At the moment, the default stop word list applies to all full-text indexes in all languages and can be overridden manually at index creation time.
Default stop word list
The following words are treated as stop words by default:
a, is, the, an, and, are, as, at, be, but, by, for,
if, in, into, it, no, not, of, on, or, such, that, their,
then, there, these, they, this, to, was, will, with
Overriding the default stop word list
Stop words for an index can be defined (or disabled completely) on index creation using the STOPWORDS
argument with the [FT.CREATE
command.
The format is STOPWORDS {number} {stopword} ...

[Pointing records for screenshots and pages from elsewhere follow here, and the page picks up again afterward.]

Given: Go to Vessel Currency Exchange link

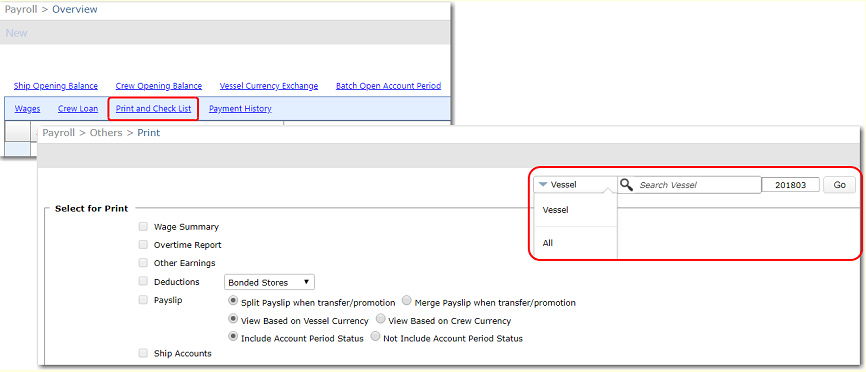Looking at the screenshot, I should tap(269, 86).
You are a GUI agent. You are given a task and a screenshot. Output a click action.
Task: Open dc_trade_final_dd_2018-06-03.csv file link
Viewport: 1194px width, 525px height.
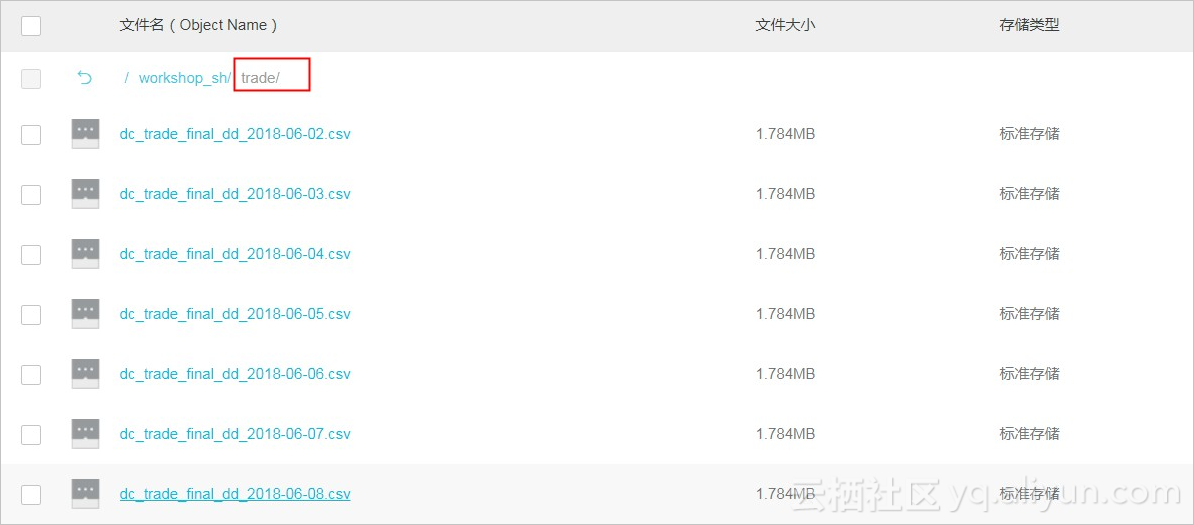click(x=235, y=194)
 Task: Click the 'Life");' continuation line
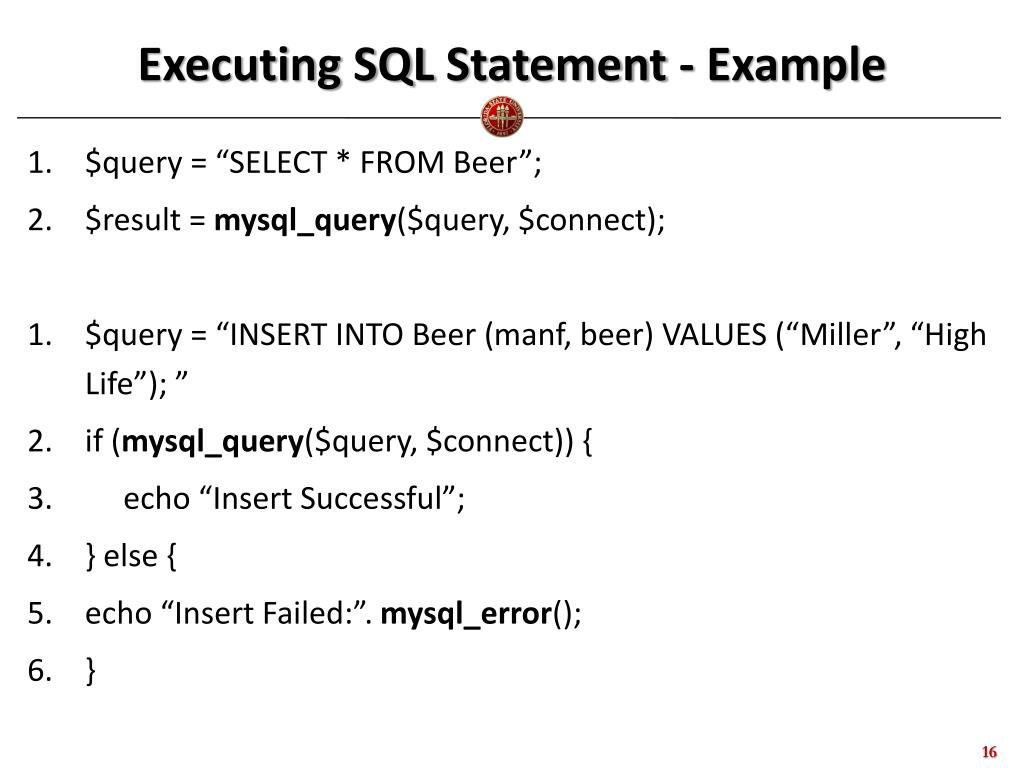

where number is the number of stop words given. The STOPWORDS
argument must come before the SCHEMA
argument. For example:
FT.CREATE myIndex STOPWORDS 3 foo bar baz SCHEMA title TEXT body TEXT
Disable the use of stop words
Disabling stop words completely can be done by passing STOPWORDS 0
to FT.CREATE
.
Avoiding stop word detection in search queries
In rare use cases, where queries are very long and are guaranteed by the client application not to contain stop words, it is possible to avoid checking for them when parsing the query. This saves some CPU time and is only worth it if the query has dozens or more terms in it. Using this without verifying that the query doesn't contain stop words might result in empty queries.